The code is as follows
SELECT * FROM Ipdatas WHERE ID in ( 10000,100000,500000,1000000,5000000,10000000,2000000,30000000,40000000,50000000,60000000,67015297);
Time Consuming 0.094ms


Visible in on the ID above the query can be ignored after all is 6000多万条 records, so why many Lucene or SOLR search return ID to the database to retrieve data is because of this, of course lucene/solr+ MySQL is a good solution this is very suitable for front-end search technology, such as the front-end of the paging search through this can be very good performance. You can also support a good grouping search result set, and then get the real data from the data record by ID to show the effect is really good, Don't say it is tens don't be on the billion also no problem, really vomiting blood recommend ah.

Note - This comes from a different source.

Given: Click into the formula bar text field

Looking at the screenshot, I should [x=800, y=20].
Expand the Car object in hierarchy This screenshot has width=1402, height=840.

To sum up, the most critical sentence is



Online modification can refer to, temporarily solve the problem


The code is as follows
SELECT sql_no_cache *from table where id>= (selectsql_no_cache ID from table where Conditon order by ID DESC LIMIT 12638 0,1) limit 20;


Many problems can be based on their own situation to analyze and optimize the MySQL query statement.


Contact Us

The content source of this page is from Internet, which doesn't represent Alibaba Cloud's opinion; products and services mentioned on that page don't have any relationship with Alibaba Cloud. If the content of the page makes you feel confusing, please write us an email, we will handle the problem within 5 days after receiving your email.

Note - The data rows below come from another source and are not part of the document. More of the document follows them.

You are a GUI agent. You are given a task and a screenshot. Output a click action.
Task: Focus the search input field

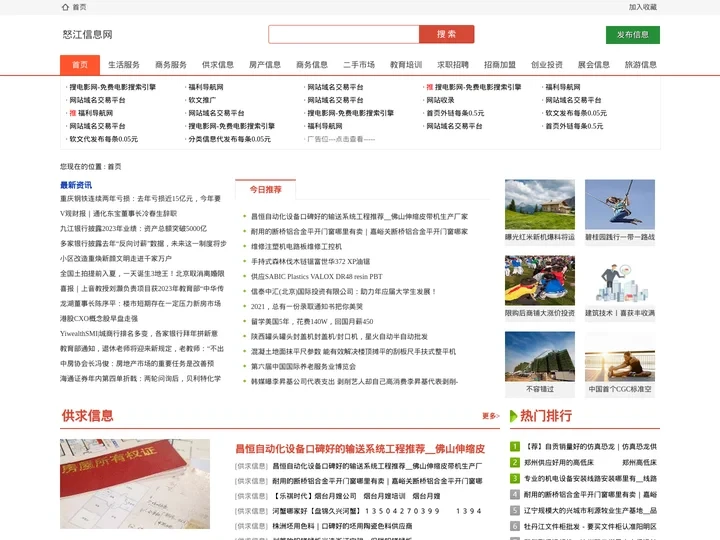[343, 35]
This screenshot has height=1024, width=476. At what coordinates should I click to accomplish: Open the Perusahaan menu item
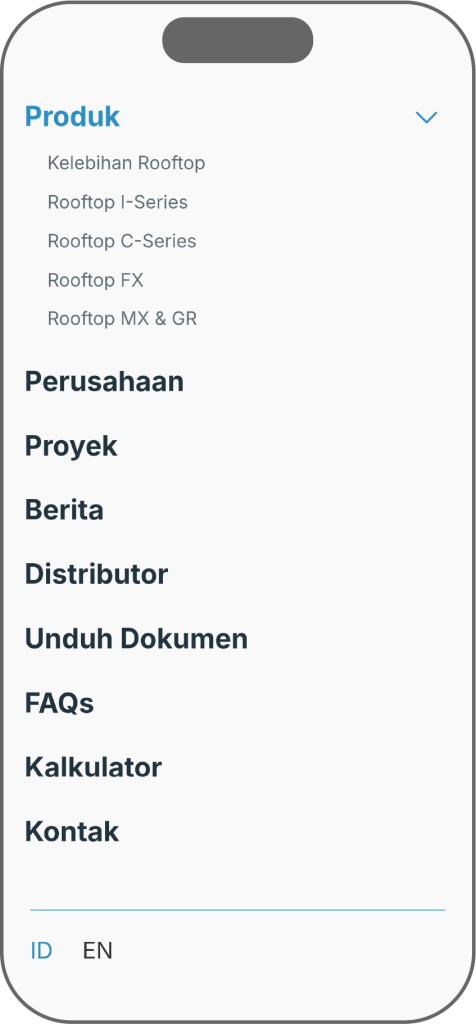pos(104,381)
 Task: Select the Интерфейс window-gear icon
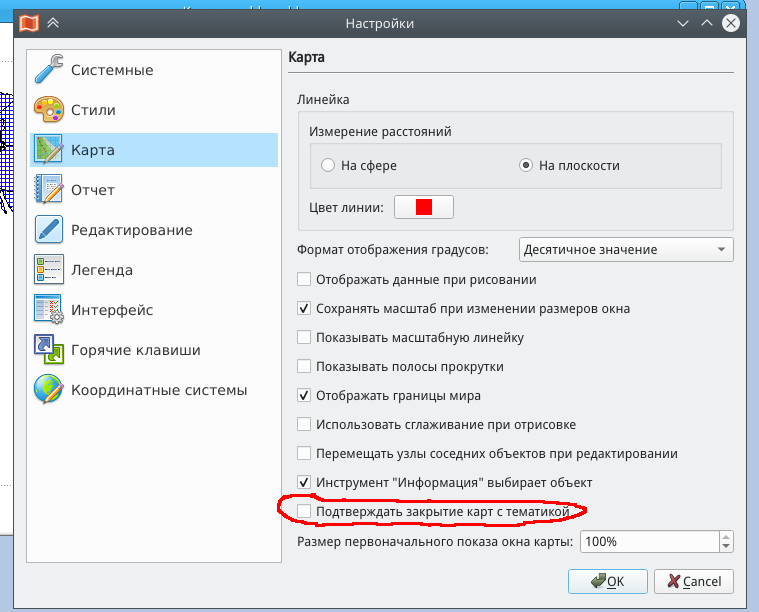(49, 310)
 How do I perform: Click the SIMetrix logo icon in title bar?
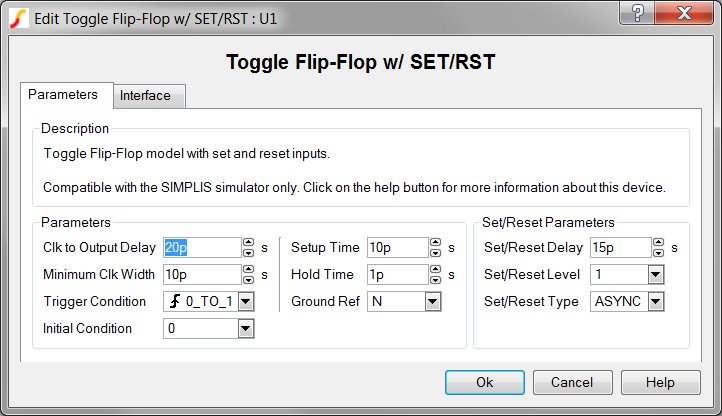point(18,18)
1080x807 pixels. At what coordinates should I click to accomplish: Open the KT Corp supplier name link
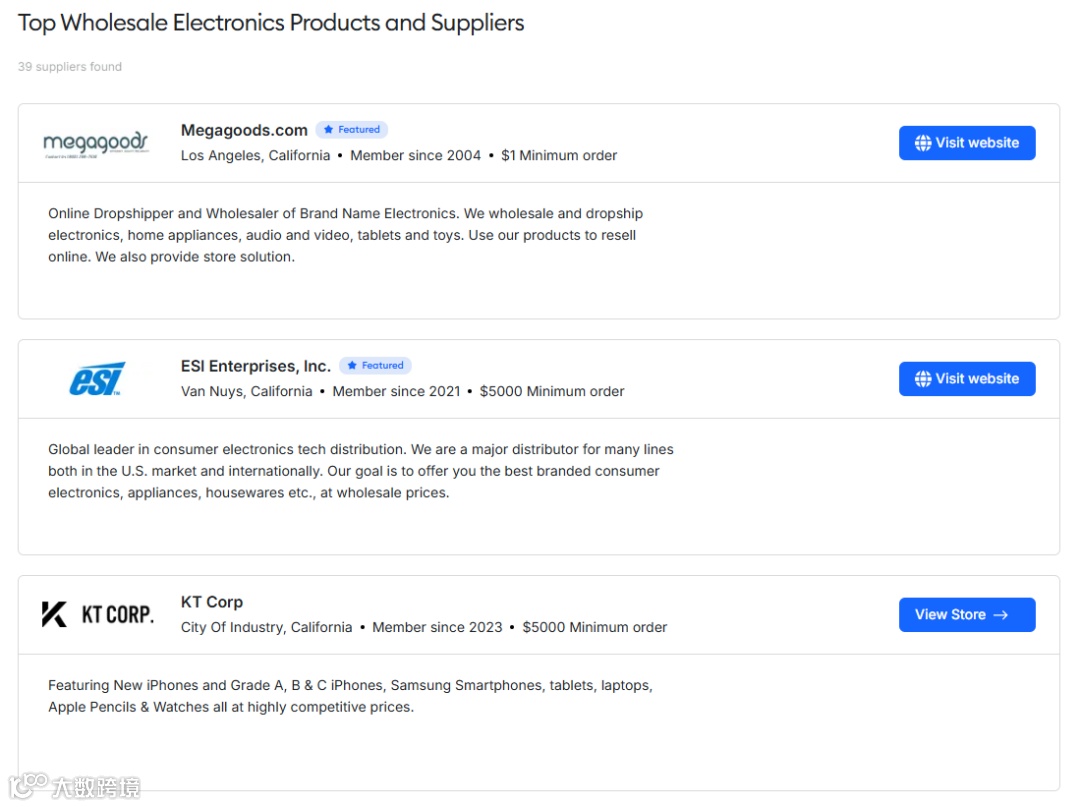click(212, 602)
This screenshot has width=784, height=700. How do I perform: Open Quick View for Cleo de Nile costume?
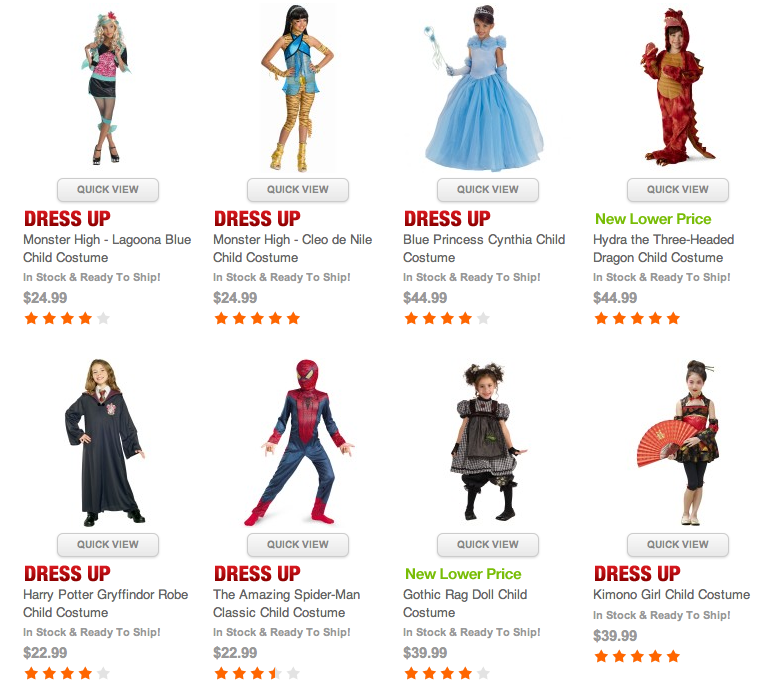[298, 190]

If you find any instances of plagiarism from the community, please send an email to: info-contact@alibabacloud.com and provide relevant evidence. A staff member will contact you within 5 working days.

A Free Trial That Lets You Build Big!

Start building with 50+ products and up to 12 months usage for Elastic Compute Service

  • Sales Support

    1 on 1 presale consultation

  • After-Sales Support

    24/7 Technical Support 6 Free Tickets per Quarter Faster Response

  • Alibaba Cloud offers highly flexible support services tailored to meet your exact needs.